Election challenge dismissed

A deputy escorts a pollworker carrying ballot boxes into Pike County Election Central on the night of the Aug. 6 Democratic primary, the results of which are being contested in the District 1 supervisor’s race.

A judge ruled in favor of Pike County District 1 Supervisor Tazwell Bowsky in an election contest Wednesday filed by last year’s Democratic primary opponent, Tracey Felder.

Felder filed an election contest in Pike County Circuit Court after losing to Bowsky 652 votes to 398 in the Aug. 6 Democratic primary.

Bowsky received 50.27% of the vote, just enough to avoid a runoff with Felder and win the election. Felder contends there were enough voting irregularities to force a runoff — just five votes would have made the difference.

After a day of rummaging through hundreds of ballots in five precincts, special judge Frank Vollor said there was no reason to overturn the election results.

“There’s no evidence of fraud presented to the court, and fraud would have to be presented,” he said.

“There would have to be enough illegal votes cast to change the outcome, and there’s been no evidence of illegal votes. There weren’t any. The court feels the will of the people has been determined and so the election will stand.”

Felder said she’s “just glad it’s over,” and her attorney, Gerald Mumford of Jackson, said there are no plans to appeal.

Bowsky said, “Nothing was done illegal, and no voter fraud. None of those things would have contributed to me not being certified and not winning the election.”

Bowsky was re-elected to another term that began this month.

“I’m going to go on and continue to do what I’m supposed to do in the county and help the people,” he said.

During the trial, attorneys went through five precinct boxes: New Hope Baptist Church, South McComb Baptist Church, First Baptist Church of Summit, Martin Luther King Center and North McComb Baptist Church.

Alleged irregularities included non-registered voters casting ballots, multiple affidavit ballots under the same name, people voting at the wrong precinct, lack of stated reason for voting absentee, and conflicting vote totals. Mumford also cited the breakdown of a voting machine at South McComb Baptist Church on election night.

“We maintain that the votes that were tabulated were irregular,” Mumford said.

Bowsky’s attorney, Sam Begley of Jackson, asked Judge Vollor of Vicksburg to let county election commissioners assist with the process, and commissioners Trudy Berger and Jennifer Gatlin-Barnes volunteered to go through boxes.

Court officials set up a table for the box examinations, with Berger and Barnes standing behind it to help out.

Mumford and Begley went through all five precinct boxes, with Mumford alleging irregularities and commissioners standing behind the accuracy of the count.

Examining the boxes was a painstaking process involving numbers and minutiae.

As Berger, Barnes, Mumford, Felder and Begley milled around the ballot table, court reporter Lucretia Smith expressed frustration, saying she was unable to keep up with who was saying what.

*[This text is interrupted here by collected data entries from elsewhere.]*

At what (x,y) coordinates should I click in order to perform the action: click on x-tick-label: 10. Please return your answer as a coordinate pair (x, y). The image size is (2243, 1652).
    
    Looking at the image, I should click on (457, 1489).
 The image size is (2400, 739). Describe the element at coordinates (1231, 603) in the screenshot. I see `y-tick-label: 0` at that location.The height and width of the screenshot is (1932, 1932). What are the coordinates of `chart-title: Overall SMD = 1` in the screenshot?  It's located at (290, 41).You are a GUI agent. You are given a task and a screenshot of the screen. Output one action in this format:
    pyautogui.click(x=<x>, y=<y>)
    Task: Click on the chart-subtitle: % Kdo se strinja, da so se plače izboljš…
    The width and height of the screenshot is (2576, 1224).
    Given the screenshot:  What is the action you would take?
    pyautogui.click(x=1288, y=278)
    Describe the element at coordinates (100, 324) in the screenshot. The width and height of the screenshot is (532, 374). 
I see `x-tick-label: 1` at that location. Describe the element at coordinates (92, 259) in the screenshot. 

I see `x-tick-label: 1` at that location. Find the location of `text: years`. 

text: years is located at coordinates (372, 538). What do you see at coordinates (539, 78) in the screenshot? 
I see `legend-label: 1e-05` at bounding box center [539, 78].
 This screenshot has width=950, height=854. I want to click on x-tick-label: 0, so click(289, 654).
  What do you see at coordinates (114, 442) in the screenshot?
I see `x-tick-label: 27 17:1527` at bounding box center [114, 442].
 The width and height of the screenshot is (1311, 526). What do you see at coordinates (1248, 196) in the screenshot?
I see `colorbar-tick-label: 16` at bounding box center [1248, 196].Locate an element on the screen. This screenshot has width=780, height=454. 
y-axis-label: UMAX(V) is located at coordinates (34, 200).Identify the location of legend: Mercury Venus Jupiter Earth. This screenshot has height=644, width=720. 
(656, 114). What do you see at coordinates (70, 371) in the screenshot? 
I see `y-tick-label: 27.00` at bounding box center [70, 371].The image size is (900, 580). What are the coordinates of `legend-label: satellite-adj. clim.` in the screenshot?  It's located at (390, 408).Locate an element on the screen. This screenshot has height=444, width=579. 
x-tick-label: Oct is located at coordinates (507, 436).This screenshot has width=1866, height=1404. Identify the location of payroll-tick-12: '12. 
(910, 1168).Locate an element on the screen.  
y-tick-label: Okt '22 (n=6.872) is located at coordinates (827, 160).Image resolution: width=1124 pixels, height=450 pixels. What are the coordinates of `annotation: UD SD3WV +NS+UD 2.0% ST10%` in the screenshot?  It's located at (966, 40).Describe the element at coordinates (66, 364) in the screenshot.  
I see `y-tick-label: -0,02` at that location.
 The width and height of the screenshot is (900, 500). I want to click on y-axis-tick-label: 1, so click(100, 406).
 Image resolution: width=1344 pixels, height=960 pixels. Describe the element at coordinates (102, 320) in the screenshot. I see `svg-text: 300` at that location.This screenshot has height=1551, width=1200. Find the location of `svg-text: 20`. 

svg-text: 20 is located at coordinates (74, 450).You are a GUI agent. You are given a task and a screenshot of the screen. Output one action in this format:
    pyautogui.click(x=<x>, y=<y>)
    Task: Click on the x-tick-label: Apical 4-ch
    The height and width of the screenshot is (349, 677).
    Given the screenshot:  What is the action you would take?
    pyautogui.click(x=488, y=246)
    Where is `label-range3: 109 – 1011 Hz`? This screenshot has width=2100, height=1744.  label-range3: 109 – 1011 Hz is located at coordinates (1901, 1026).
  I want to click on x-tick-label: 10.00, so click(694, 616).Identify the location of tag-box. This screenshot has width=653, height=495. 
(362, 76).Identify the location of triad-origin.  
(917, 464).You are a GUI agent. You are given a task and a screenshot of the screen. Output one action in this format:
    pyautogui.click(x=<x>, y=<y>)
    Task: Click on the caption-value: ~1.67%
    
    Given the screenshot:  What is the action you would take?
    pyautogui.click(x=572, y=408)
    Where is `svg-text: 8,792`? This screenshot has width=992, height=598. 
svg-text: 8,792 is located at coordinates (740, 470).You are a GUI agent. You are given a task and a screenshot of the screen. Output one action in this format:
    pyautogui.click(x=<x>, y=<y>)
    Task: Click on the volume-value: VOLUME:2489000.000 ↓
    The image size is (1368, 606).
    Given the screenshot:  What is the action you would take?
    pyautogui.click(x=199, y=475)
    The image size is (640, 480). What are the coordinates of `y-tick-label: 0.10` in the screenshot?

“This needs to be a little better organized,” she interrupted. “If you have something to say, if you could come to the podium — I know that is difficult, but this is important.”

In one case, Mumford said an envelope said it contained four spoiled ballots when it only had one.

Berger replied, “This says one spoiled ballot, Precinct 4.”

Mumford then pointed to a sticky note that appeared to say four spoiled ballots.

As for people voting in the wrong precinct, Berger said, “The procedure in SEMS (Statewide Election Management System) now makes it impossible to count a vote at the wrong precinct.”

Mumford zeroed in on apparently conflicting vote tallies. For instance, Barnes said 484 people apparently voted at MLK, but only 470 votes were reported to the Secretary of State.

The case was a bench trial, meaning the judge, not a jury, rendered the final verdict.  

In closing arguments, Mumford said, “We believe it’s pretty clear that there were some discrepancies not only in the Martin Luther King box in Precinct No. 2.”

He said discrepancies compromised the integrity of the election.

“We can’t trust any results that came from that,” he said.

“Mr. Bowsky is a four-term incumbent, and over 50 percent we believe voted for change. There were two other people in this race between Mr. Bowsky and Ms. Felder.”

Five fewer votes for Bowsky would have caused a runoff, said Mumford, asking Vollor to declare a special election.

Begley said Mumford presented no examples of illegal votes.

“I think you have to come up with some unlawful ballots,” he said.

Begley said the Pike County election commissioners had lots of experience. “Every indication is they’ve run a good election,” he said.

“No elections are perfect, but the standard is, can this court ascertain the will of the voters at this contest hearing.”